[Provided data — start]
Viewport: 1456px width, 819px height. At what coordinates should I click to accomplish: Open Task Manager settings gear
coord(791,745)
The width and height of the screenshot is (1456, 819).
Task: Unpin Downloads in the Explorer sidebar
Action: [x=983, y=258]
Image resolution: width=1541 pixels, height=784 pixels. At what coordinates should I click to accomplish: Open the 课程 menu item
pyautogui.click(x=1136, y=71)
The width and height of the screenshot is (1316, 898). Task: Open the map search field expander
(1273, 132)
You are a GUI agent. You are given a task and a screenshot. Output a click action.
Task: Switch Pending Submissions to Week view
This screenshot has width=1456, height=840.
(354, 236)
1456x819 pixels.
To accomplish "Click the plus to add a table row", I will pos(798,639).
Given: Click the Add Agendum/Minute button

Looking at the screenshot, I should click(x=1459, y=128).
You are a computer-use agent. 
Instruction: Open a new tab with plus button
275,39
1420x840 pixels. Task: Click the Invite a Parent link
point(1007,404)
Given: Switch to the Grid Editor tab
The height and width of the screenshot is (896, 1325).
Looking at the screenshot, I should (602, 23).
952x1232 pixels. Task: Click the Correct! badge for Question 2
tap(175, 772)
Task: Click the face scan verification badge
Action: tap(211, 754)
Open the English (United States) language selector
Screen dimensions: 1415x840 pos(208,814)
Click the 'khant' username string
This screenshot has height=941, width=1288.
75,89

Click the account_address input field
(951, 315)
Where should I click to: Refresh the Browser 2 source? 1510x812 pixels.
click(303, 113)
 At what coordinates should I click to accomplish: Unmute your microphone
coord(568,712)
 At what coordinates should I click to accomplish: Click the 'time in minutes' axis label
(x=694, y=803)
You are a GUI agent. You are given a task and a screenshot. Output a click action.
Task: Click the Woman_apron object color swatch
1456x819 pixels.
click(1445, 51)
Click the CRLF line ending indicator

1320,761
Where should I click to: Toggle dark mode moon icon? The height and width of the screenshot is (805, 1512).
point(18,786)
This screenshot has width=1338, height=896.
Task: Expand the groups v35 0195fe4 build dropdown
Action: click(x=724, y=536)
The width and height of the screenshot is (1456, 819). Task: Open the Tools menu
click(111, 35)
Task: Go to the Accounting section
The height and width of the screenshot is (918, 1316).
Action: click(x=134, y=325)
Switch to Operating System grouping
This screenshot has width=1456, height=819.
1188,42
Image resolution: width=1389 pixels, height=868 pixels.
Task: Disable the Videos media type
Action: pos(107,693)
[Provided data — finish]
## [Work task]
Restate the listing exactly, starting at its first line and ending at the line where "You are a computer-use agent." occurs; include both and no other lines.

## [Exercise response]
Viewport: 1456px width, 819px height. At what coordinates should I click to accomplish: Open Task Manager settings gear
coord(791,745)
The width and height of the screenshot is (1456, 819).
Task: Unpin Downloads in the Explorer sidebar
Action: [x=983, y=258]
Image resolution: width=1541 pixels, height=784 pixels. At what coordinates should I click to accomplish: Open the 课程 menu item
pyautogui.click(x=1136, y=71)
The width and height of the screenshot is (1316, 898). Task: Open the map search field expander
(1273, 132)
You are a GUI agent. You are given a task and a screenshot. Output a click action.
Task: Switch Pending Submissions to Week view
This screenshot has width=1456, height=840.
(354, 236)
1456x819 pixels.
To accomplish "Click the plus to add a table row", I will pos(798,639).
Given: Click the Add Agendum/Minute button

Looking at the screenshot, I should click(x=1459, y=128).
You are a computer-use agent. 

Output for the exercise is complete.